The nutrient-filled liquid used to grow embryos during IVF might affect the resulting male to female birth ratio, a study suggests. But this only seems to be true when the sperm is injected directly into the egg during fertility treatment (a technique known as ICSI).
The paper, published in Human Reproduction, analysed the relationship between sex at birth and culture medium during IVF using a sample of 4,411 births at Peking University Third Hospital between 22053 and 2013.
Lead author Professor Jinliang Zhu and colleagues showed a significant variation in the proportion of males at birth between four common IVF culture media, which was independent of other factors such as parents' age or BMI.
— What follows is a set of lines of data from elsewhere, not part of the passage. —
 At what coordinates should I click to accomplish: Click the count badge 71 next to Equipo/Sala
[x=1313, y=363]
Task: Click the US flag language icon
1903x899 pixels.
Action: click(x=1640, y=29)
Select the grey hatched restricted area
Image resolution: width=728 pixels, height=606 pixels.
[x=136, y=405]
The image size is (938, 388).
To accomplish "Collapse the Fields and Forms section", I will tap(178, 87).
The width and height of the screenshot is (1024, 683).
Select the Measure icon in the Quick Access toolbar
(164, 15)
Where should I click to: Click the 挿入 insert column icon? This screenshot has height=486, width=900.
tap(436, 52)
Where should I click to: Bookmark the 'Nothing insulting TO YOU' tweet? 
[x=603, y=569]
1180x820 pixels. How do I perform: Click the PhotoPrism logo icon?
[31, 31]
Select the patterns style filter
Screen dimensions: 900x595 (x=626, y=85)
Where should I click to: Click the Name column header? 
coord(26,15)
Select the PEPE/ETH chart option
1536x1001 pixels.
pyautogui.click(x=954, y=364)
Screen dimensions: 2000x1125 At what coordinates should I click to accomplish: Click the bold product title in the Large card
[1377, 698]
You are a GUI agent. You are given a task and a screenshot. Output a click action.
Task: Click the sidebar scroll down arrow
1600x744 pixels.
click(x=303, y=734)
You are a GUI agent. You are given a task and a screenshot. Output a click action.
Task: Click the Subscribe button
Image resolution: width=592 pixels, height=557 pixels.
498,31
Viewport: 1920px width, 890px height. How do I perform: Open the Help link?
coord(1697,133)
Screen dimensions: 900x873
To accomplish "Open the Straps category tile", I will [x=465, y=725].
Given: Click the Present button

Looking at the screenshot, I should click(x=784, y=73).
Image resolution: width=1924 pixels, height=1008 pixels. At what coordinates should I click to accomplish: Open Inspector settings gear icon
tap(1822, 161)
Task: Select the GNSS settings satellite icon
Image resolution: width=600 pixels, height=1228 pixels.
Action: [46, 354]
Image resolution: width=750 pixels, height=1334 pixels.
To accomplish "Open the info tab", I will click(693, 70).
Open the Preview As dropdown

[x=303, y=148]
Yet the trends only held true when ICSI had been used during treatment. For those births, one medium resulted in 56 percent males at birth, another only 45 percent. Unfortunately, the precise ingredients of each culture medium are tightly guarded commercial secrets so the scientists could not advance very far in their analysis.
According to New Scientist, which broke the story, 'Zhu's team think that the male and female embryos respond differently to the mix of ingredients the different manufacturers use. It is already known that there are metabolic differences between male and female embryos - male embryos develop faster than female embryos, for example.'
Dr Roger Sturmey, a senior lecturer in Reproductive medicine at The Hull York Medical School, told the magazine the result was 'a highly significant finding'.
Meanwhile, Professor Allan Pacey, at the University of Sheffield, urged caution in interpreting the result: 'It could be down to the selection of sperm, embryo development rates, how the embryos implant, or another mechanism related to miscarriage.'
However, New Scientist points out that previous studies have shown that choice of embryo culture medium can apparently influence post-natal weight in the resulting babies, with this effect lasting for up to two years.
If the medium could also influence the baby's sex then fertility clinics might gain a loophole to escape the anti-sex-selection legislation in many countries, including the UK; IVF practitioners are not allowed to select embryos for implantation based on sex for non medical reasons, but can decide which culture medium is used during treatment.
However, Dr David Adamson, a reproductive endocrinologist and surgeon at the Advanced Reproductive Care Fertility Clinic in California, USA, told Medical Daily: 'I don't think it's effective enough to say that it's a good therapeutic intervention. This may well be true, but in the absence of information about the culture medium, it's difficult to interpret.'
Speaking to New Scientist, Professor Daniel Brison, a consultant embryologist at the University of Manchester, echoed his thoughts. 'It's not really a very effective method of choosing a gender,' he said.